With the advent of a paradigm shift towards data-driven scientific discovery in materials science and engineering (MSE), machine learning (ML) methods are increasingly finding their way into research domains that have previously relied on experimental discoveries aided by modeling and simulations. With the aid of ML models, properties of new materials can be predicted based on information that is too complex and too vast for traditional human reasoning. However, to make accurate predictions, ML methods rely on an adequately large volume of standardized and unbiased datasets for training and testing. Compared to other scientific domains, publicly available MSE datasets are heterogenous in nature and sparse in number.
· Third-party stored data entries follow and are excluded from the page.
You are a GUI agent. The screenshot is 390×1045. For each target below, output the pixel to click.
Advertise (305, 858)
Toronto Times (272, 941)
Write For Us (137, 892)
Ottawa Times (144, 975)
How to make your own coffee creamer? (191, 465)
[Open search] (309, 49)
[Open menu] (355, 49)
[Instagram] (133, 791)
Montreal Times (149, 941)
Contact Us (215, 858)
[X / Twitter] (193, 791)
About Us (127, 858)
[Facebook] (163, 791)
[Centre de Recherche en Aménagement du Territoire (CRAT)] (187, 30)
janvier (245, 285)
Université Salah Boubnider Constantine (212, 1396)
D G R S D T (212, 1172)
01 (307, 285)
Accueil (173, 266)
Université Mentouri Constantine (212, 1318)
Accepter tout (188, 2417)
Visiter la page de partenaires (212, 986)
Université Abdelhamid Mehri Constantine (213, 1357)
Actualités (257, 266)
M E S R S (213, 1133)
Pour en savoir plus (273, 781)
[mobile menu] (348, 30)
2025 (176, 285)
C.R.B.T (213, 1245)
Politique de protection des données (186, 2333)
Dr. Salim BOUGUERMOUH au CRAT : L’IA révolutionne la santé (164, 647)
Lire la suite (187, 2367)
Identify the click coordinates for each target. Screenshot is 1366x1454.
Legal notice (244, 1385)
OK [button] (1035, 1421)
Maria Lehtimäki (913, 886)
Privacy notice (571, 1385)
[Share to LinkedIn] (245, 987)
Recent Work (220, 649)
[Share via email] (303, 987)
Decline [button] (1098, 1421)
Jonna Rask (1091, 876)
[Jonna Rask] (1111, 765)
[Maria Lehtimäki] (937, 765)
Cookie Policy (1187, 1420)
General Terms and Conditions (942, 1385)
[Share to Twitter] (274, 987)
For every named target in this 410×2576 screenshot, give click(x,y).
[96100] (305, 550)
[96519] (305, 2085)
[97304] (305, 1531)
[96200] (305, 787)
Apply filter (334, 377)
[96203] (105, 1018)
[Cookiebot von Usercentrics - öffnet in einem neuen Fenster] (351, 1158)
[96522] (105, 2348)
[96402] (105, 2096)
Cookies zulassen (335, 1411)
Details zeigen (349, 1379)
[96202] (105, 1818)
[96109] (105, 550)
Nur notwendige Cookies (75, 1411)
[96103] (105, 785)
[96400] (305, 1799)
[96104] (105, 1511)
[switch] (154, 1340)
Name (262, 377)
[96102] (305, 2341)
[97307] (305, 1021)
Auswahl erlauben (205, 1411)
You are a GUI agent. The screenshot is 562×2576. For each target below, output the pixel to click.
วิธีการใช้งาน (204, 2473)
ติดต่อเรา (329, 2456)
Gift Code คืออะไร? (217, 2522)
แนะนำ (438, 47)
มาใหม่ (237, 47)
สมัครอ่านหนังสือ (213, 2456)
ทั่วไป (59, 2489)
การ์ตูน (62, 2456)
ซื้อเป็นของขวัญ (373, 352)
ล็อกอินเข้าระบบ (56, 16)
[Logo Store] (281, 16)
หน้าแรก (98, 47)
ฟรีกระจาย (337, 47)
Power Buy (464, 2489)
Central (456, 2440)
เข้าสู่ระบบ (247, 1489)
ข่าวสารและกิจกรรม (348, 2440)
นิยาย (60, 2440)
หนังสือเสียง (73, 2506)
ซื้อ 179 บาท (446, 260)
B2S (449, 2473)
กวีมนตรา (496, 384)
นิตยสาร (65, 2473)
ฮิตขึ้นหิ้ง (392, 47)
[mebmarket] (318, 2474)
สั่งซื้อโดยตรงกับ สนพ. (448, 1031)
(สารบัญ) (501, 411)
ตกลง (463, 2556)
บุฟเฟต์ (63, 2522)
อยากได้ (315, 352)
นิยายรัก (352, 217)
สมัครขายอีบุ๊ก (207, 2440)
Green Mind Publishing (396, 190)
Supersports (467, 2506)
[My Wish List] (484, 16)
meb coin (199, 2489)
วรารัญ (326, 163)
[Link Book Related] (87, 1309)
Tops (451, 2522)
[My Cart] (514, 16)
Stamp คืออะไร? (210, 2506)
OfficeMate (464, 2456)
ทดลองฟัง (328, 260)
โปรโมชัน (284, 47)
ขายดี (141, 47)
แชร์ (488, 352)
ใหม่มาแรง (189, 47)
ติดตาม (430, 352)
The systematic extraction of informative features from raw data to use as input for an ML algorithm (feature engineering) requires consistent and standardized data formats that are described with rich metadata. Accordingly, the acquisition, preprocessing, and quality control of data (often combined from heterogeneous data sources) is both a critical and a time-intensive step in building an ML model, particularly in the MSE domain. The high cost and time required for, e.g., the experimental synthesis of new materials and the characterization and optimization of their properties often precludes the generation of a sufficiently large volume of new data by single research groups or even institutions, highlighting the need for the development of common data standards and infrastructures for the sharing of MSE datasets.

Objectives

At BAM, we aim to facilitate the application of ML methods by integrating appropriate research data management (RDM) strategies in the whole research process from the creation of a materials dataset to its preprocessing and integration with further data in an ML model to its publication in a scientific repository. We aim to develop services and standards that empower researchers to describe, manage and track the provenance of research data from heterogeneous sources in a central RDM system in a standardized and interoperable manner in line with the FAIR principles for scientific data management [1]. The parameters and results of an ML model will be linked with the datasets used for training or testing, thus providing the basis for seamless tracking of data lineage and contributing to the transparency of ML applications in MSE.

The desired functionality of an RDM system for ML includes i.a. the following features:

• automated import (where necessary including quality control) of data and metadata from heterogeneous sources
• standardized representation of domain-specific features
• advanced metadata search capabilities
• integration with computational tools and workflows for statistical data analysis and ML via APIs
• automated feedback of parameters and output of the ML model into the RDM system
• export of data (including source code) and associated metadata to public repositories

References

[1] Wilkinson, Mark D., et al. "The FAIR Guiding Principles for scientific data management and stewardship." Scientific data 3.1 (2016): 1-9.